Water restrictions are also unpopular demand control measures, sufficiently so that taxpayers are prepared to spend hundreds of millions of dollars building desalination plants during droughts so they can keep watering their lawns. Again, the vibe is that we’re paying a lot of money for water, so we expect it to be available as and when we want it.
Utility networks have typically been the same: We’ve paid so much for network access in Australia that it really should be platinum-plated, the kind of Internet access that Harrods would sell if Harrods went into the ISP business. Instead, Telstra is providing the Internet equivalent of a toilet that backs-up all over the bathroom floor because the sewerage company hasn’t provisioned enough pipes and treatment works.

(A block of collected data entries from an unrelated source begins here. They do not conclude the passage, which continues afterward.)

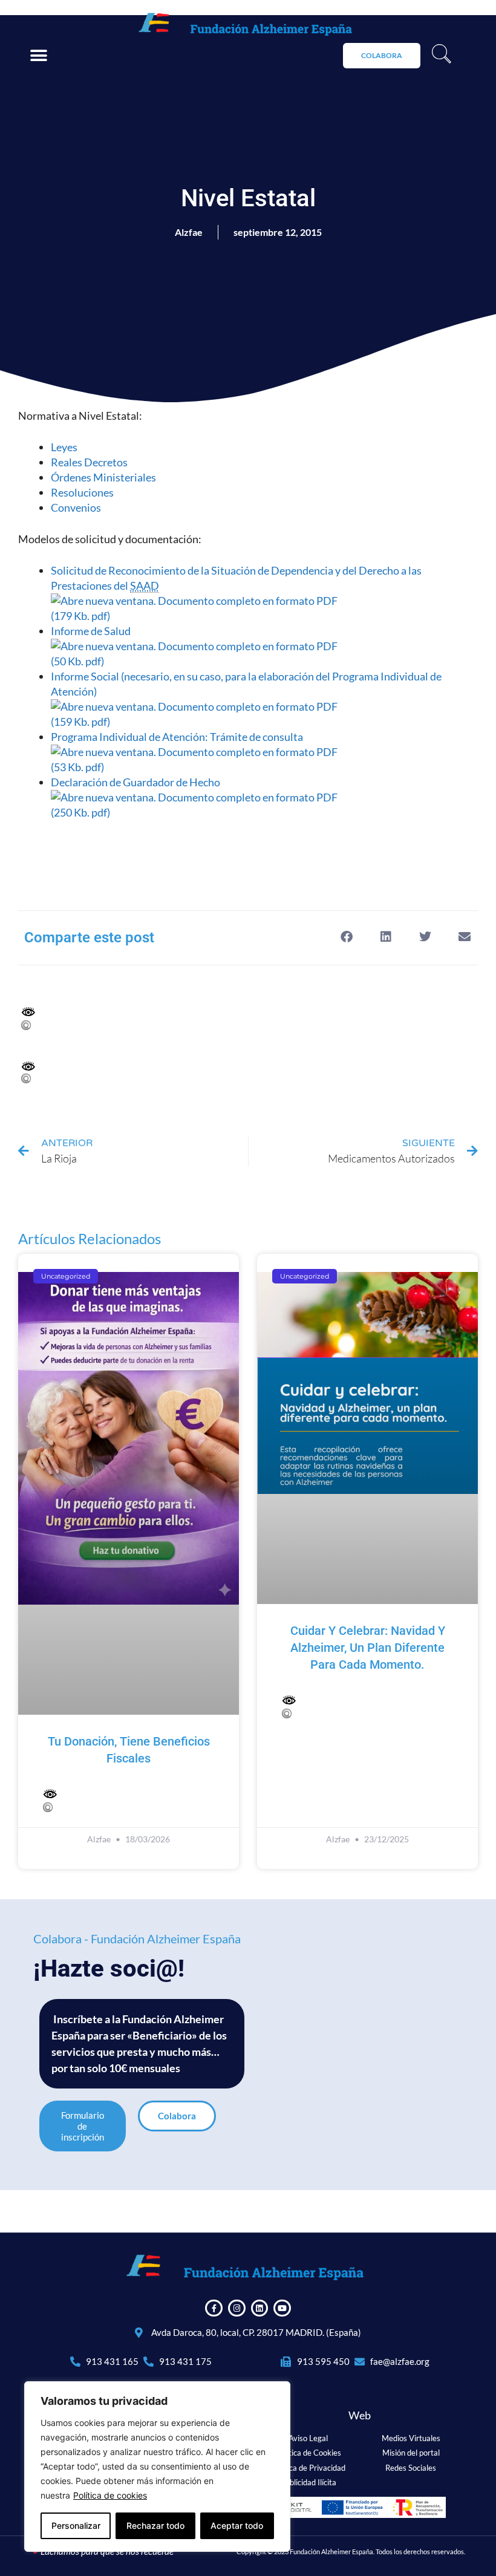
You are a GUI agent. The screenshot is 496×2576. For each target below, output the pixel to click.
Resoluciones (82, 492)
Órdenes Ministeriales (103, 477)
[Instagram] (237, 2308)
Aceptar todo (236, 2525)
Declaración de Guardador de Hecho (136, 797)
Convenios (76, 507)
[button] (38, 55)
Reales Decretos (89, 462)
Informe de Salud (91, 646)
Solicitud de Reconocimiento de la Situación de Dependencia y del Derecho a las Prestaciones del (236, 593)
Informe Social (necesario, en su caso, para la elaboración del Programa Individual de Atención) (246, 699)
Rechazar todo (155, 2525)
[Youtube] (282, 2308)
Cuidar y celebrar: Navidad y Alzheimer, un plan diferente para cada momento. (367, 1647)
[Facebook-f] (214, 2308)
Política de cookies (110, 2495)
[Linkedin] (260, 2308)
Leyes (64, 447)
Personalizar (75, 2525)
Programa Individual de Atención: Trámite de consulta (178, 752)
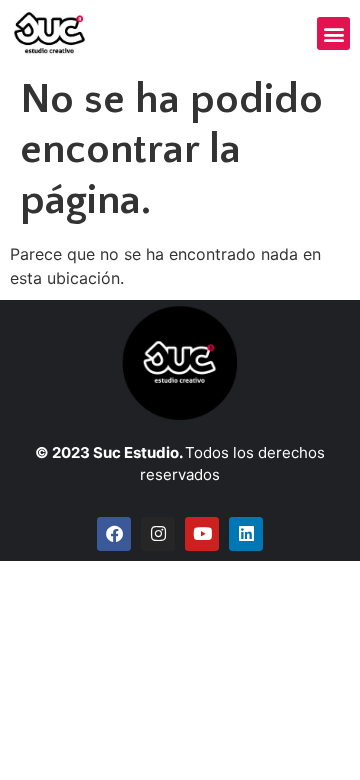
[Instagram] (158, 534)
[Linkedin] (246, 534)
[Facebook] (114, 534)
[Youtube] (202, 534)
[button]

For Telstra to be resorting to DPI for demand management on their network seems to be indicative of two things: It’s either the presence of such a massive flaw in their business model that they can’t make money out of selling internet access despite their extortionate fees, or it’s just plain, simple, naked profiteering.
Or both.
Finally: DPI systems accelerate arms races between the DPI vendors and the p2p software architects. Users don’t like having their traffic measured, spindled, folded and mutilated, and they can “opt out” by using a version of the protocol that’s specifically morphed to escape the specific detection technique that the DPI engine happens to be using. As long as P2P applications can be morphed faster than the DPI vendor can produce firmware updates, P2P will always stay one step
ahead of the DPI system (and modern apps might even run faster, if the DPI system is squashing older versions of the protocol to make room)
Meanwhile, as the arms race continues, the DPI engine keeps logging and controlling everything from the customers who aren’t using P2P. Don’t let any Telstra customers think they aren’t going to be affected by this.
Just realized I said, “Finally,” twice.
Now try to un-see it 🙂
– mark
Meanwhile in another country, the Telstra equivalent there is currently getting rid of traffic throttling.